▶ **Problem to solve**
If a line below contains the word "field", count it. Please give the total and nothing else.

▶ **Records**

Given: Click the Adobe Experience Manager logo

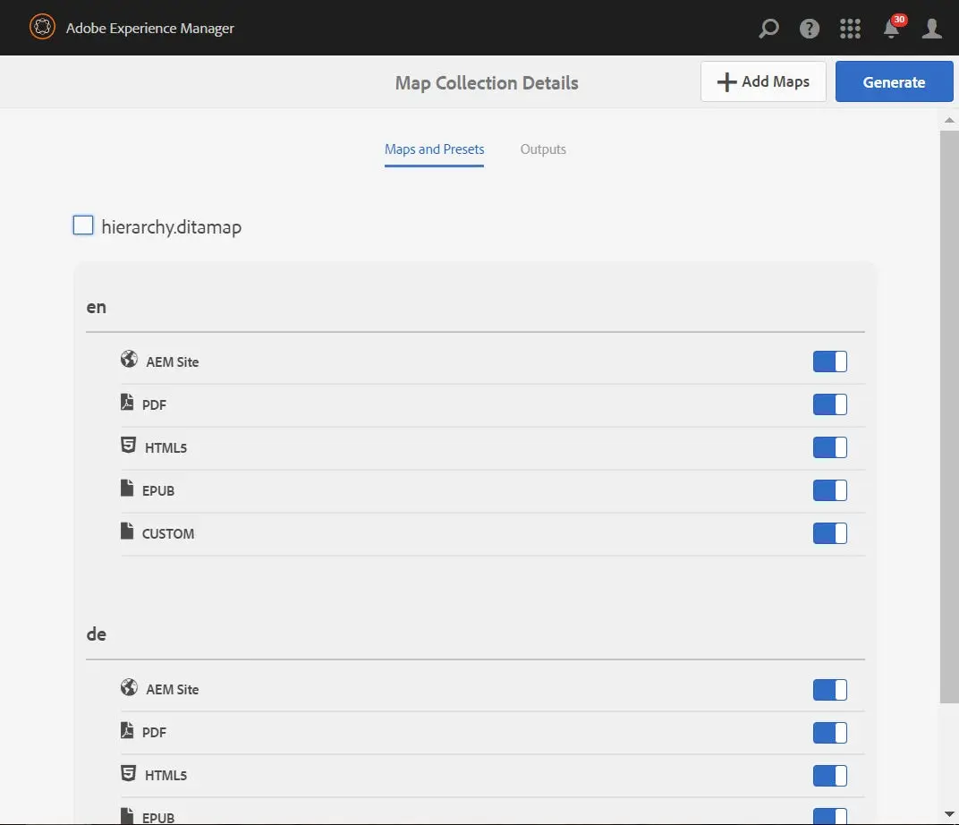Looking at the screenshot, I should 42,28.
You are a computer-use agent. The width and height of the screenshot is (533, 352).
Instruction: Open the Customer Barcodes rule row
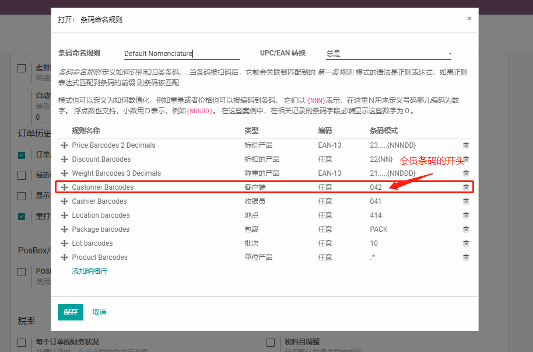click(103, 187)
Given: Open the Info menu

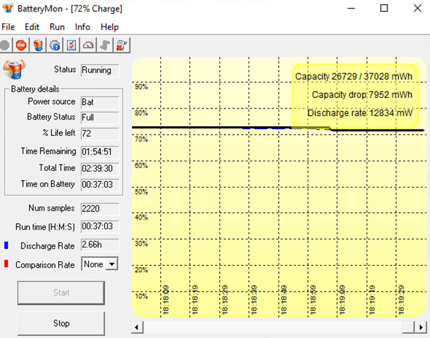Looking at the screenshot, I should [82, 27].
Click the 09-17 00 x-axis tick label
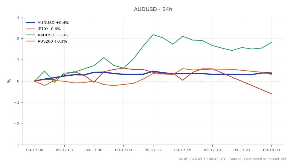 coord(35,150)
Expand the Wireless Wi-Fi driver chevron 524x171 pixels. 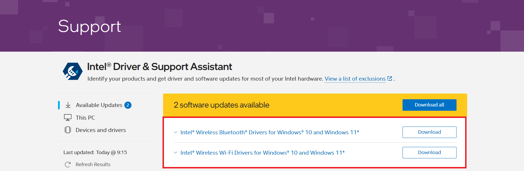pos(175,153)
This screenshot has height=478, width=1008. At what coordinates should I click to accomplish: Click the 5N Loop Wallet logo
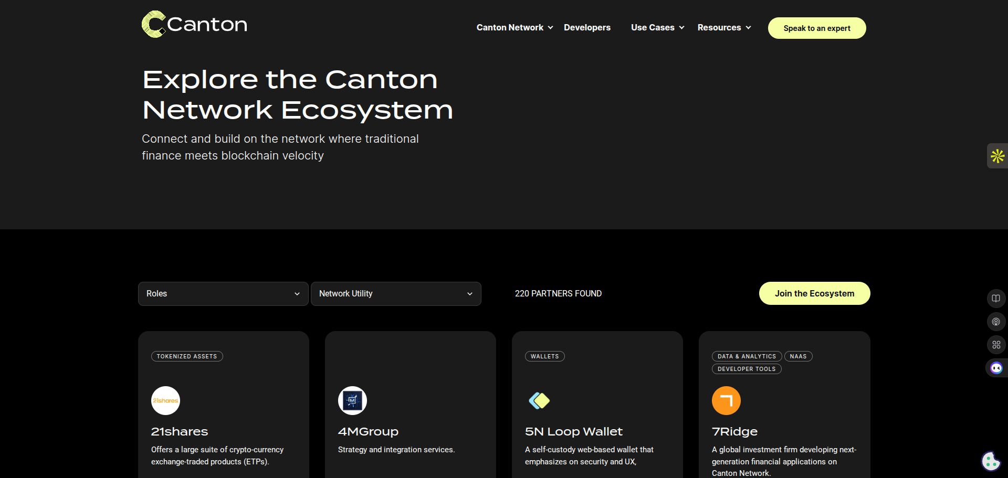[539, 400]
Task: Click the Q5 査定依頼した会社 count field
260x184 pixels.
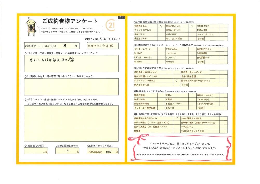Action: pos(67,151)
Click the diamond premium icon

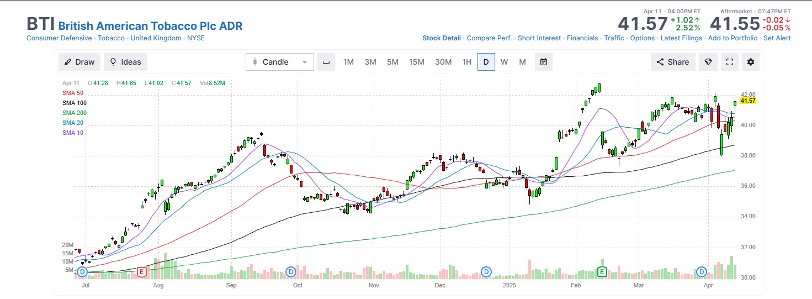point(708,62)
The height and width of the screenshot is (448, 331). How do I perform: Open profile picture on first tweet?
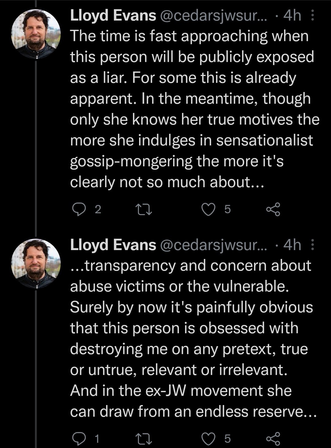(x=36, y=34)
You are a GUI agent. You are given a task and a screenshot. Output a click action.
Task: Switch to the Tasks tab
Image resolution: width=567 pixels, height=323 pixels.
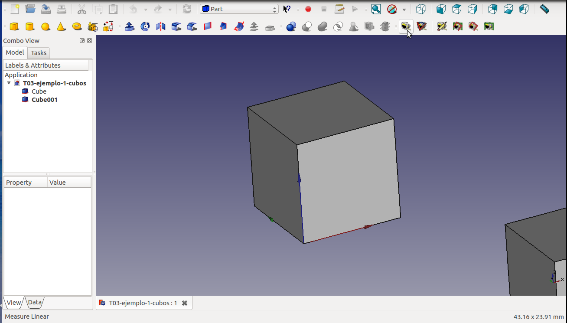pyautogui.click(x=39, y=53)
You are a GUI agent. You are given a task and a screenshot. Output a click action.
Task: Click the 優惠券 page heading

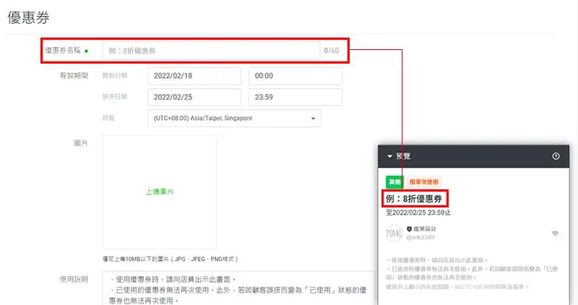(x=28, y=18)
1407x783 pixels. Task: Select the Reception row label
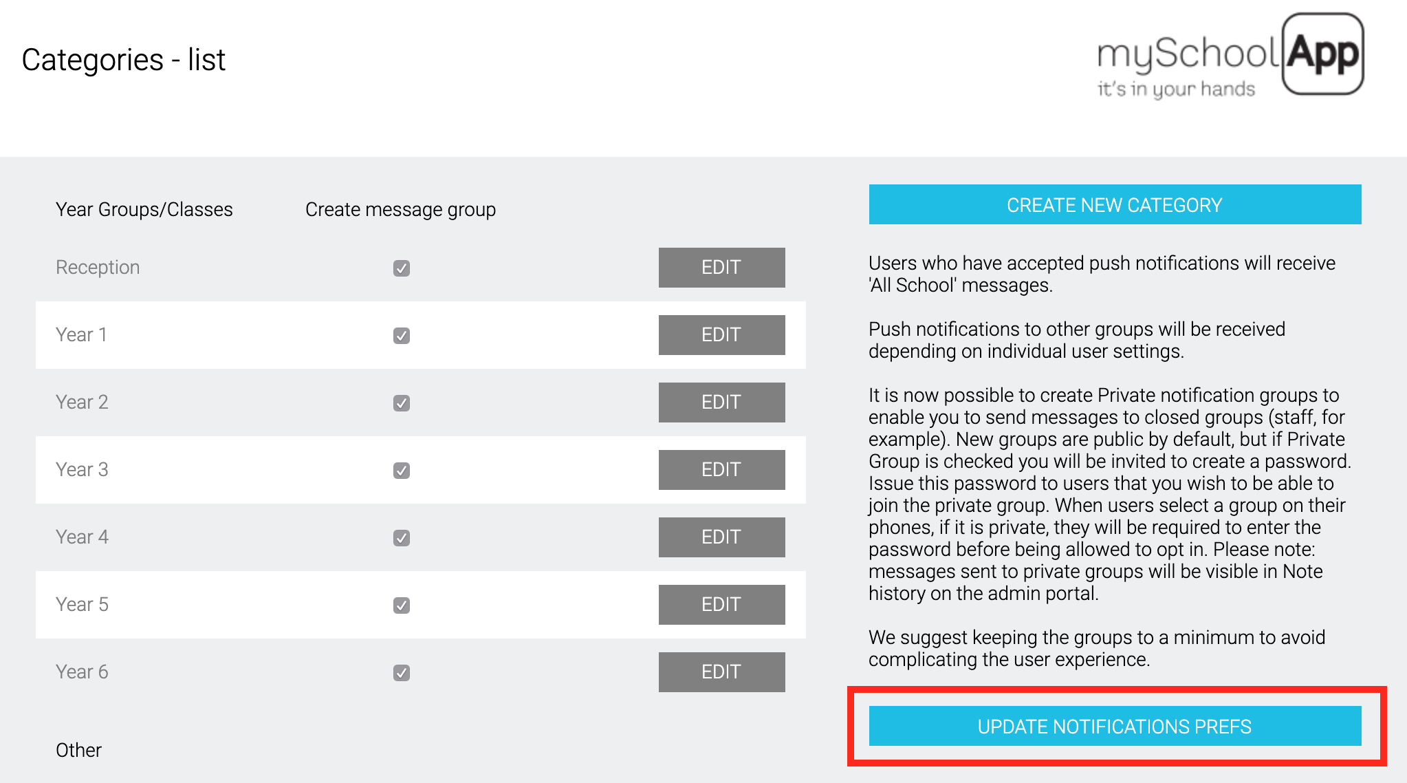click(x=98, y=267)
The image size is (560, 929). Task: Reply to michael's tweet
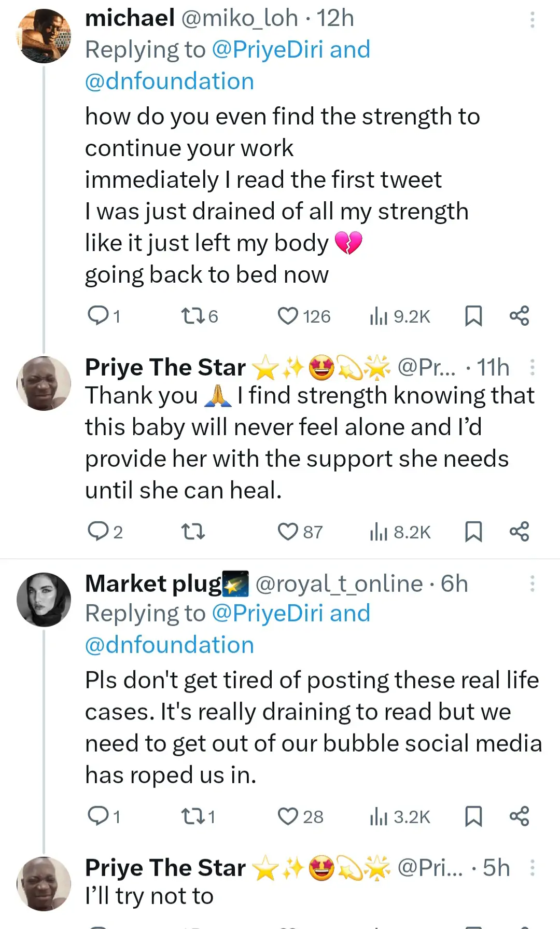97,315
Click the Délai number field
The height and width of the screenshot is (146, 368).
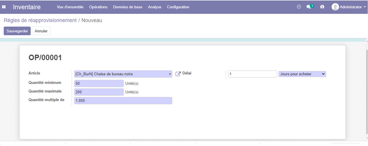click(252, 74)
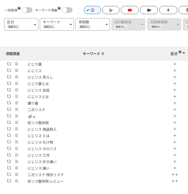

▶ **Answer box**
2